Cashing In on Education

StateImpactOhio has a great piece today, Charters Schools Part III: Cashing In on Education. It discusses at length to for-profit nature of Ohio's "non profit charters". It starts with the tale of one charter teacher experiencing her own kind of "Corporate innovation" - not getting paid.

Nagorsky says the it took her by surprise, but in hindsight, she says there were definitely some tell-tale signs: “I remember obviously the pay checks bouncing, which was huge. I remember the phone call telling me I was $900 in the hole in my account because everything I had sent out had bounced.”

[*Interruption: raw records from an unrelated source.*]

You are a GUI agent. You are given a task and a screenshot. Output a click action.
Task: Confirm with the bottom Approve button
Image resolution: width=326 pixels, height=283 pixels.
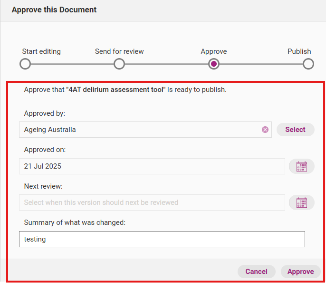[300, 272]
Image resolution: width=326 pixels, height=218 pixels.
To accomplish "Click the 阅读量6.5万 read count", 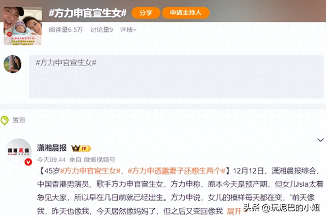I will pyautogui.click(x=66, y=30).
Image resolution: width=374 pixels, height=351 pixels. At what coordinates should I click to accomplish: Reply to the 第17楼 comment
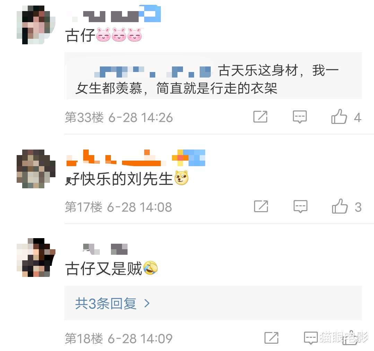[301, 206]
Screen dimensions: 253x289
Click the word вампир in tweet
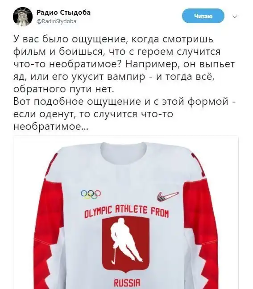(x=126, y=77)
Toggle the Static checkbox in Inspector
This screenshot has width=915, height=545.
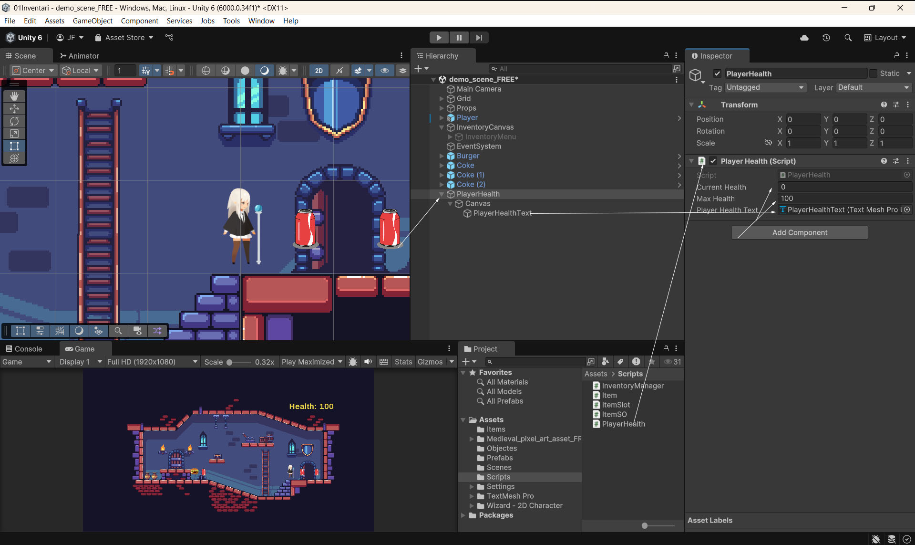pos(873,73)
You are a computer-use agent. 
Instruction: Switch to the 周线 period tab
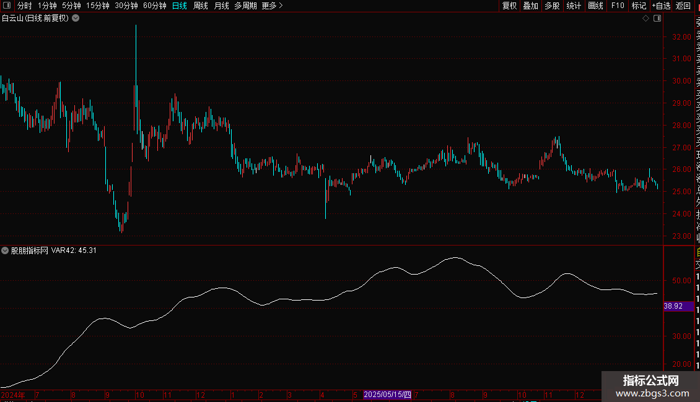201,6
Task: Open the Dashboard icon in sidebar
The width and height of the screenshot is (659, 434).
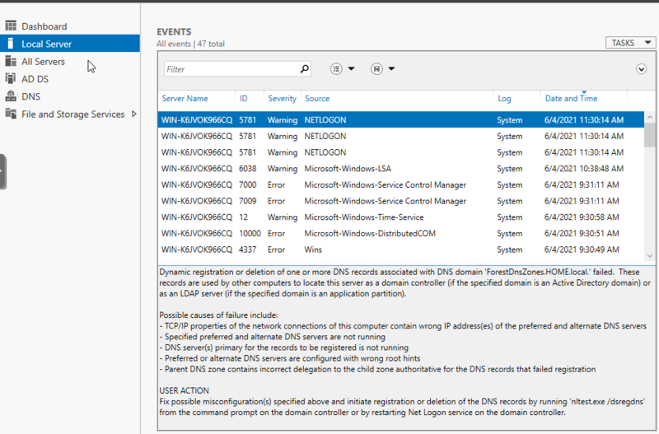Action: pos(11,26)
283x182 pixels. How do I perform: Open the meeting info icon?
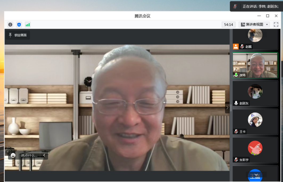point(10,25)
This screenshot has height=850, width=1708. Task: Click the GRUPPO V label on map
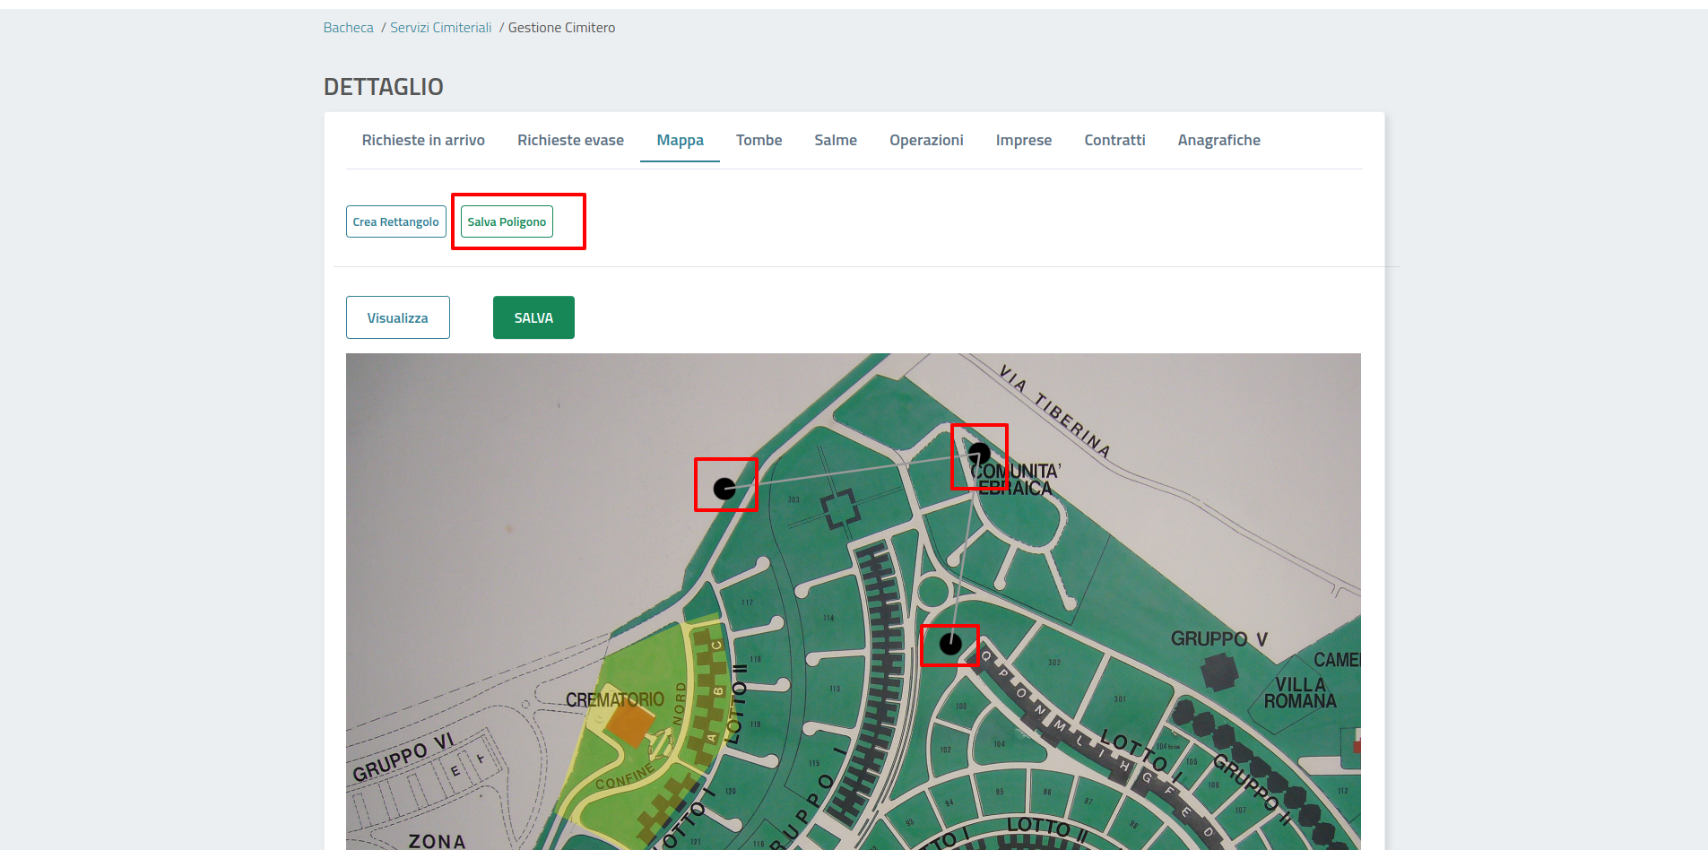point(1218,639)
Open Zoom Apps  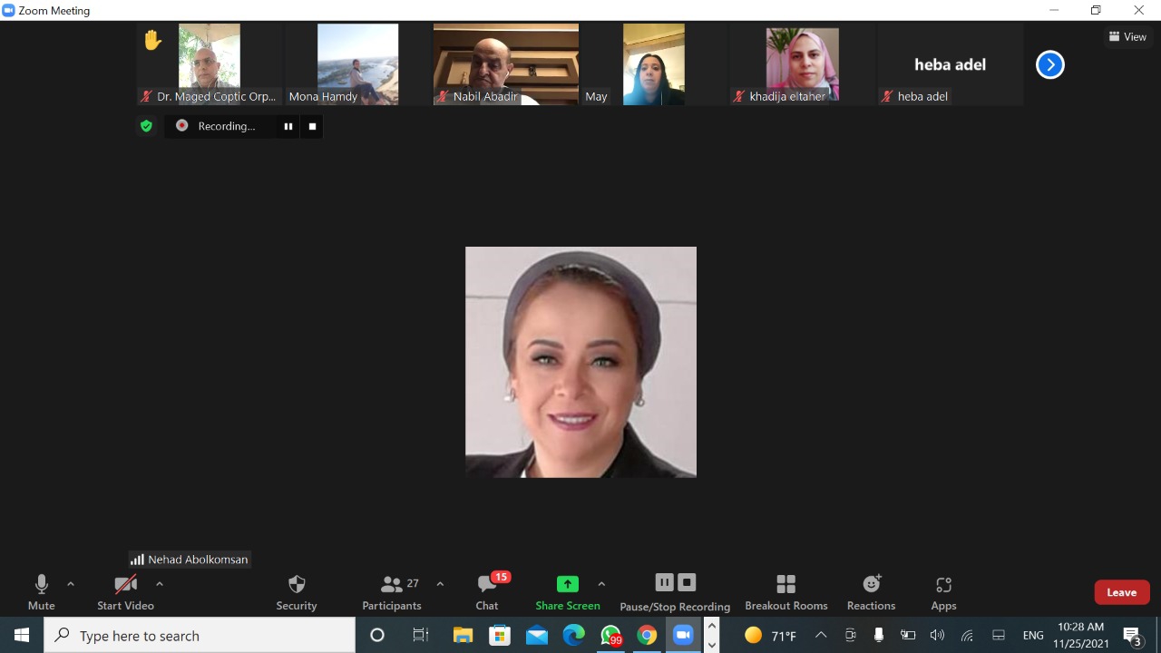pyautogui.click(x=943, y=592)
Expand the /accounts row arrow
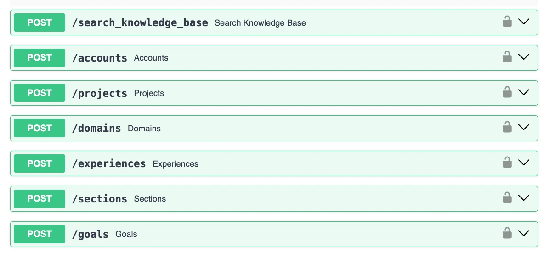This screenshot has height=253, width=544. (x=524, y=57)
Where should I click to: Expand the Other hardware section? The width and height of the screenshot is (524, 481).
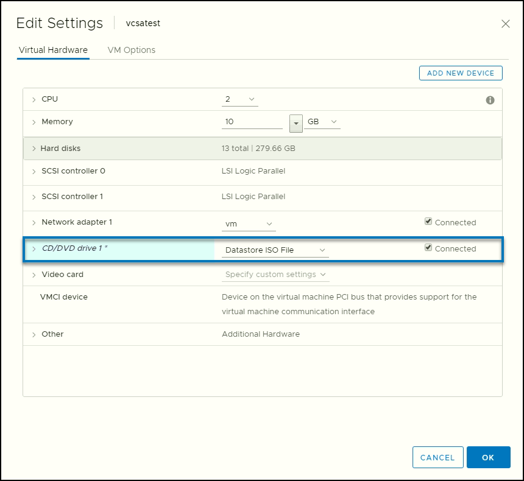click(x=35, y=334)
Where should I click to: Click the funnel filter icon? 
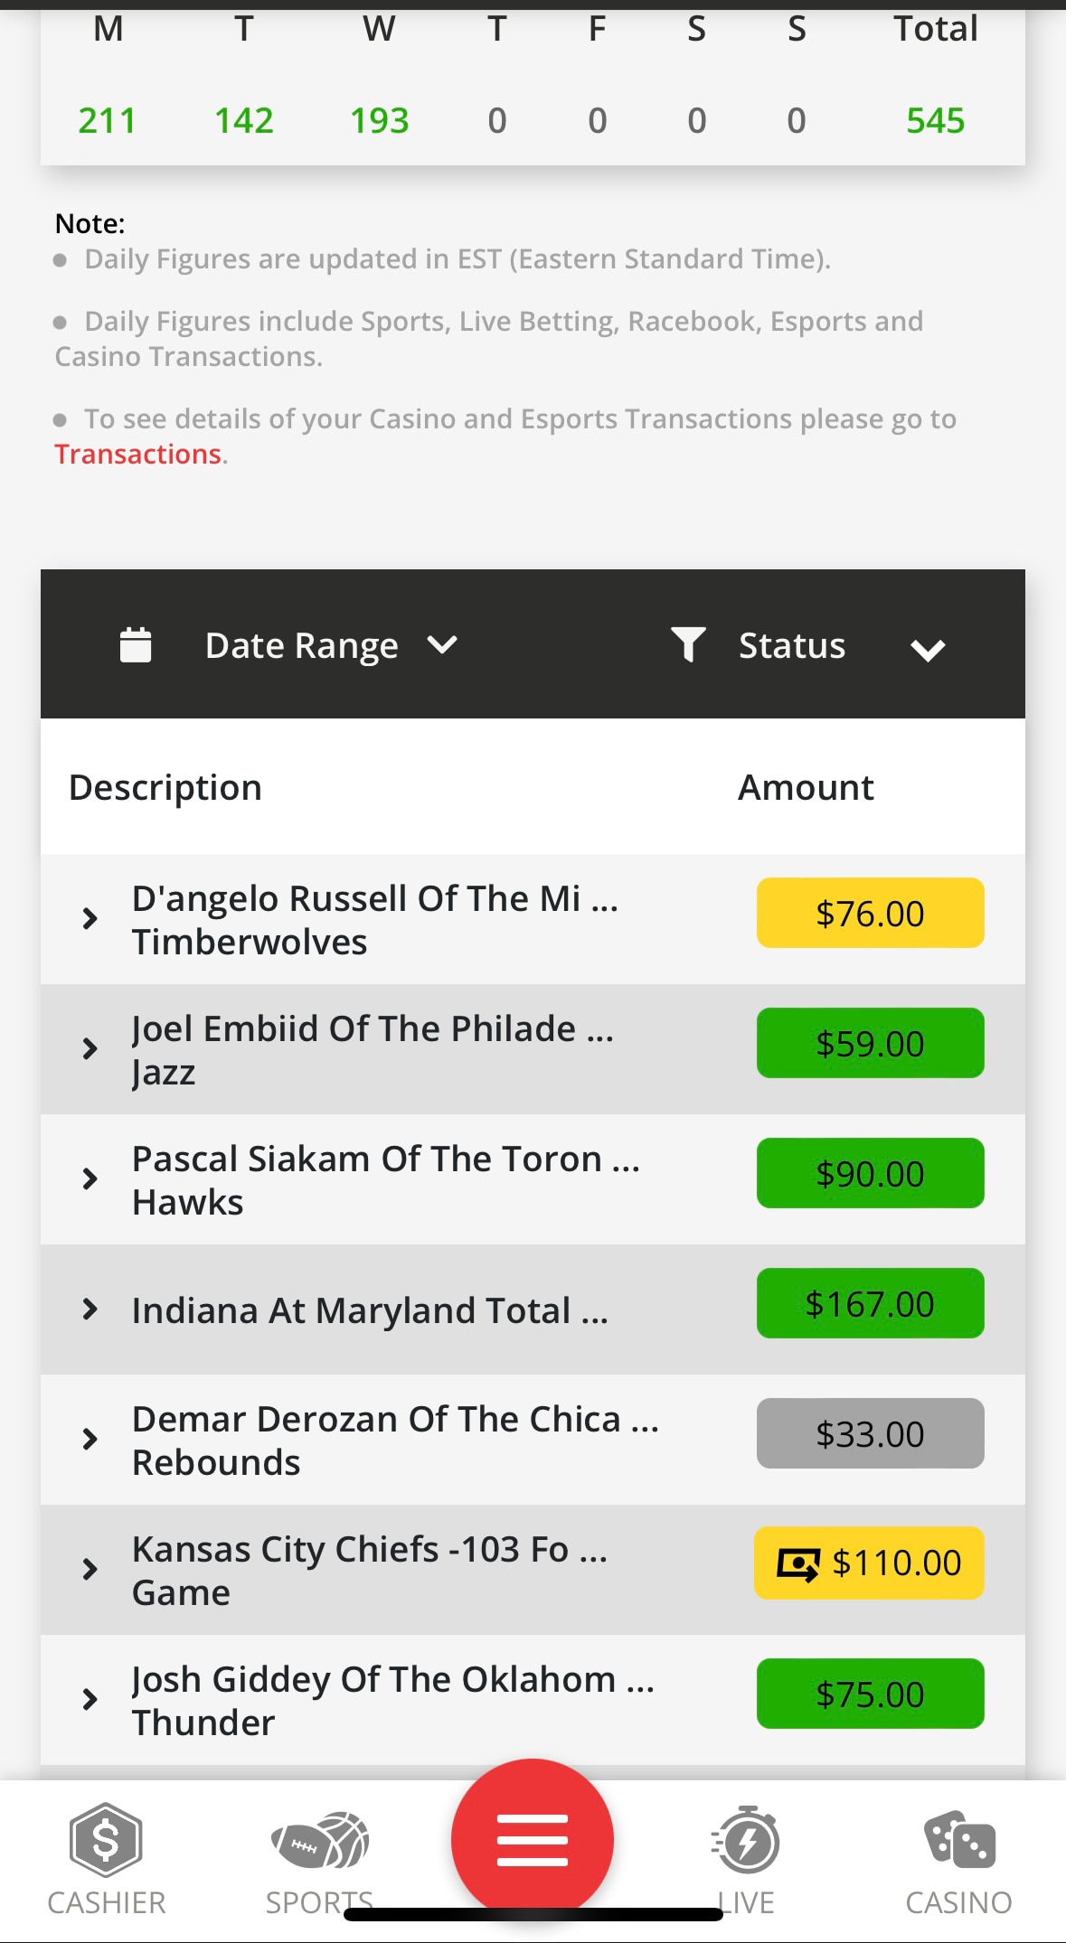pyautogui.click(x=688, y=644)
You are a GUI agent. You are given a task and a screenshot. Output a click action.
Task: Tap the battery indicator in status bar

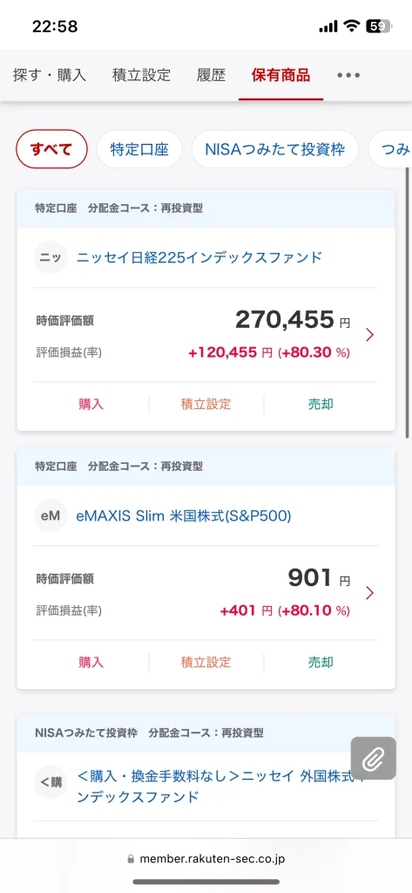click(x=378, y=26)
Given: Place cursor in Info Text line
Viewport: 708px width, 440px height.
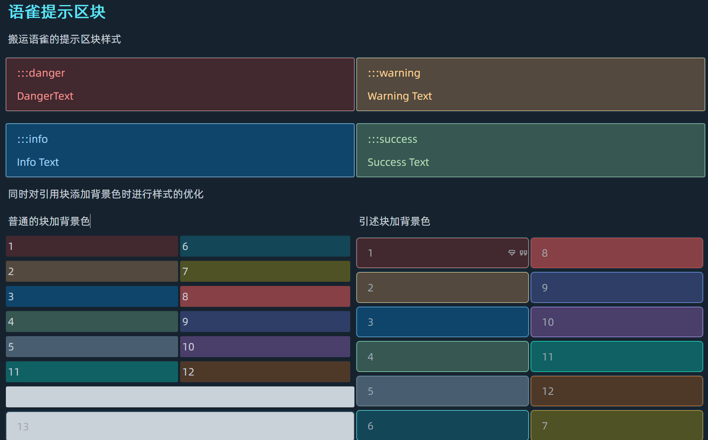Looking at the screenshot, I should coord(38,162).
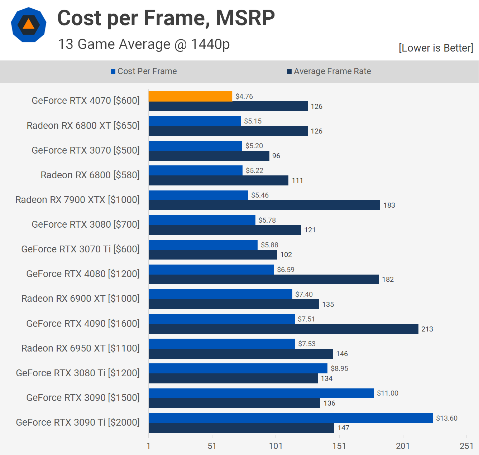Click the $8.95 cost bar for RTX 3080 Ti
Image resolution: width=479 pixels, height=455 pixels.
click(238, 368)
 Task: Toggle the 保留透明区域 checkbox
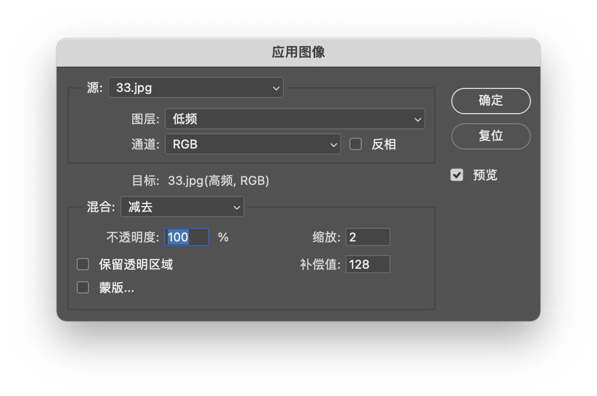coord(83,264)

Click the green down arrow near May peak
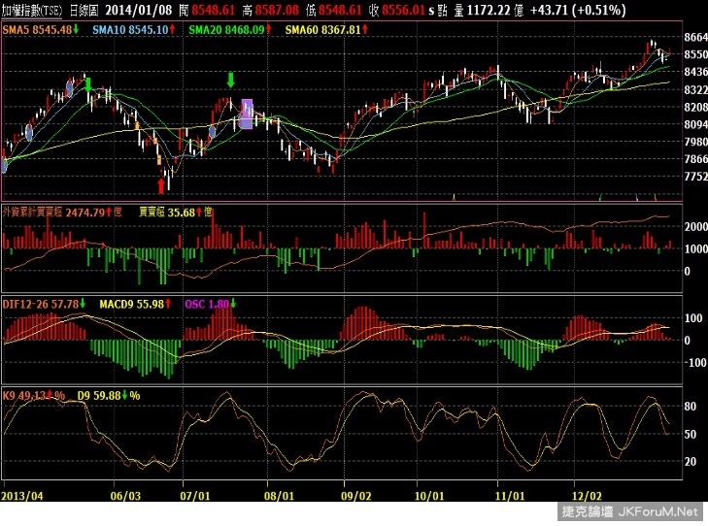point(88,87)
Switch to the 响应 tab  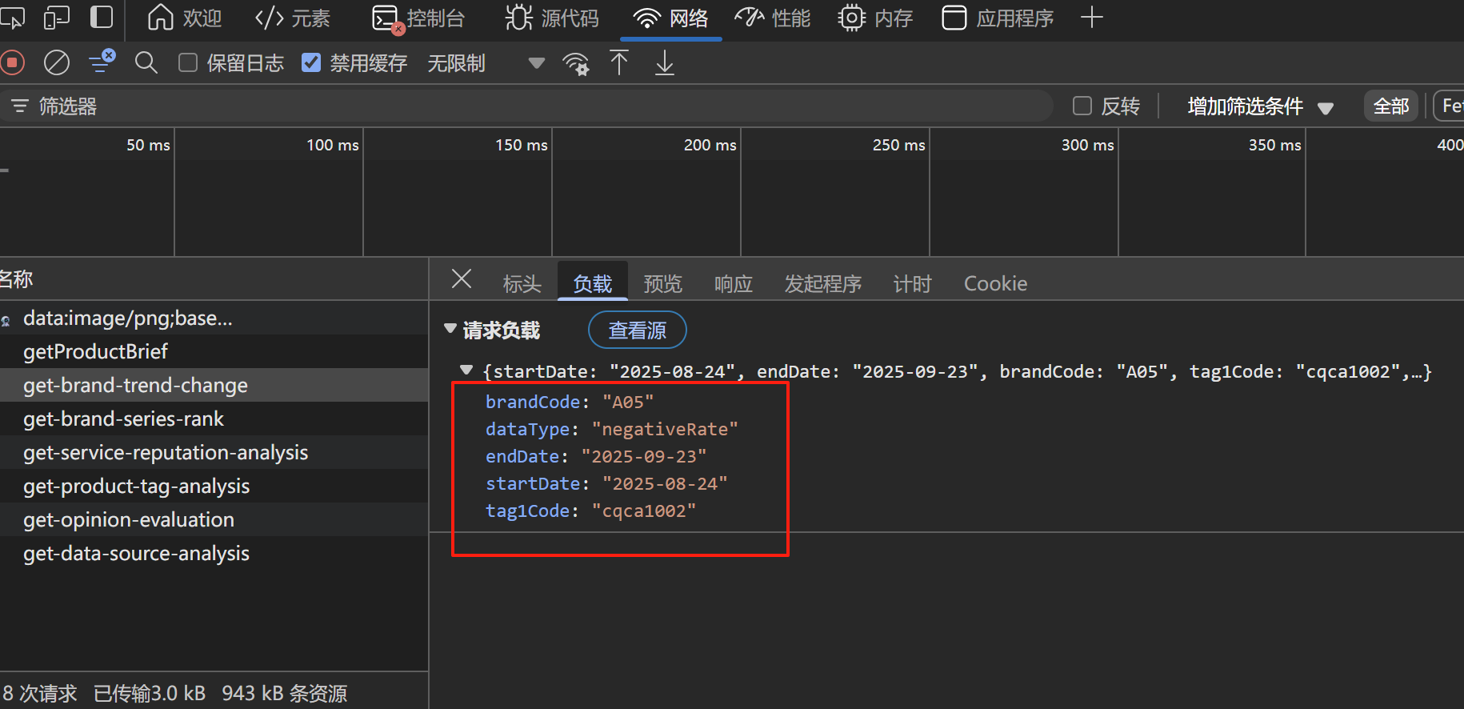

Of course an article on profiteering charters would be incomplete without mention of White Hat Management and David Brennan

White Hat has been sued by some of its own schools, and critics keep pointing to the poor grades most of the schools get on annual report cards.
Minson says that would not have bothered him, if he felt like students in his schools were getting a good education.

He did not.

“We saw a lot of strategies put in play that tried to lessen the cost of educational delivery on a couple of different points, and that really gave us the vision that the number one priority of prosit was in direct competition at times with educational delivery.”

That's from the board chair of two of White Hat's own schools!

But lawyer April Hart says White Hat’s problem isn’t tough students. She argues it’s a teaching method that relies on computer instruction – a model she says is good for profits but not students.

“If you don’t care at the end of the day what’s going on in the school as long as your enrollment numbers are up, you’re going to have a problem in a for-profit situation,” says Hart.

So charters prefer not to hire too many teachers, and when they do, some even prefer not to pay them. Left holding the bag are thousands of students getting low quality, high profit educations from Ohio's accountability free charter school system.